First, it started with a sentence. Slowly, it was a story.

Students of Kilkari Bihar Bal Bhavan learnt about narrative techniques on Wednesday from thespian M.K. Raina, who has worked in more than 100 plays but is famous especially for his role in Taare Zameen Par.

Raina had essayed the role of the principal of New Era High School in the 2007 Aamir Khan-starrer.

Conducting a theatre workshop for Kilkari students in Patna, Raina said: “One of the sessions we had was storytelling where children learnt narrative skills. First, one student came up with a sentence. Then, the next student had to take the story forward by adding another sentence. It continued in this manner till the story was complete.”

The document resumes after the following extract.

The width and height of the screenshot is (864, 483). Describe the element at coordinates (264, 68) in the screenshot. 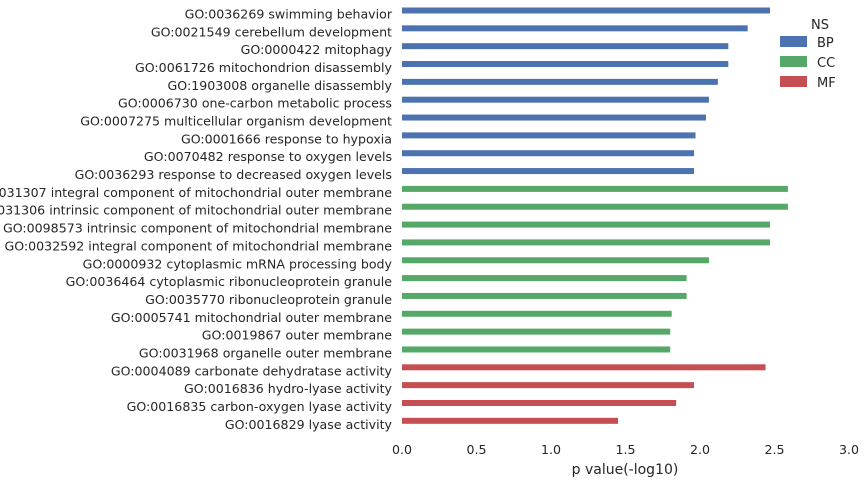

I see `y-tick-label: GO:0061726 mitochondrion disassembly` at that location.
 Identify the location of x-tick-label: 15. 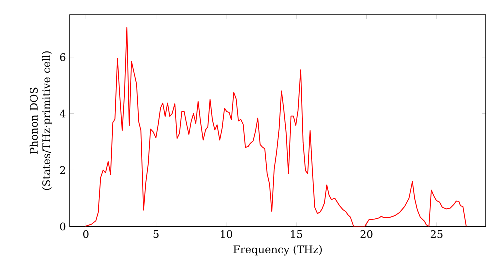
(296, 234).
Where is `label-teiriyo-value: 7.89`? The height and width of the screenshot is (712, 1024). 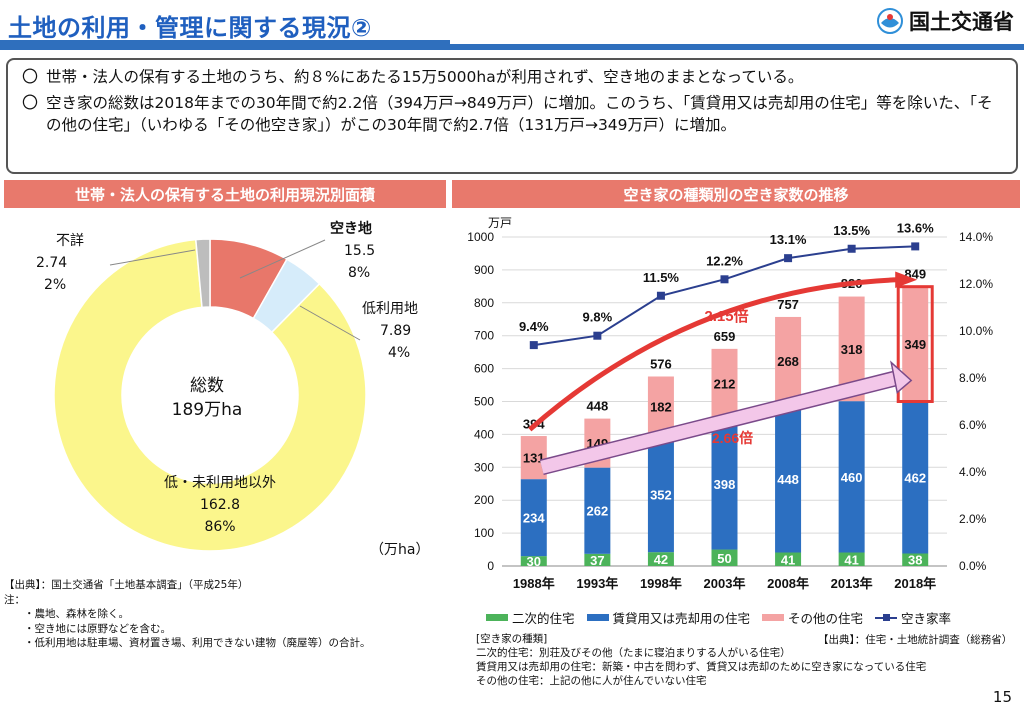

He added that such an exercise stimulated the imagination of the children.

A National School of Drama, New Delhi, passout, Raina, has experimented with both urban and rural theatre forms and performed abroad in Berlin, Russia and Hawaii. The artiste was a tad critical of contemporary education techniques that depend more on “pre-conceived notions” and less on creativity.

“We should allow our children to explore their talents on their own. This helps them to grow,” he said.

Accompanying Raina at the five-day workshop are three other experts, including artist Veer Munshi. The purpose of organising the workshop is teaching students “different disciplines of art in different ways”, said sources.

Students at the workshop were as happy and excited as their instructors. One of them, Kavita Kumari, who studies in Class VIII at Rajkiya Kanya Madhyavidyalaya, Gardanibagh, said: “I loved the activities today (Wednesday).”

Another enthusiast at the workshop, Neelam Kumari, a Class VIII student of Kasturba Gandhi Vidyalaya, said: “I enjoyed painting with others. I have always painted alone, never with so many people of my age.”

Artist Munshi said: “As most of the children in the workshop don’t know each other, we made them paint on the same canvas. This helped break the ice.”

The organisers were also happy with the progress on the first day. “The canvas looks so bright and beautiful. This is a first-of-its-kind event,” said Kilkari programme officer Anita Thakur.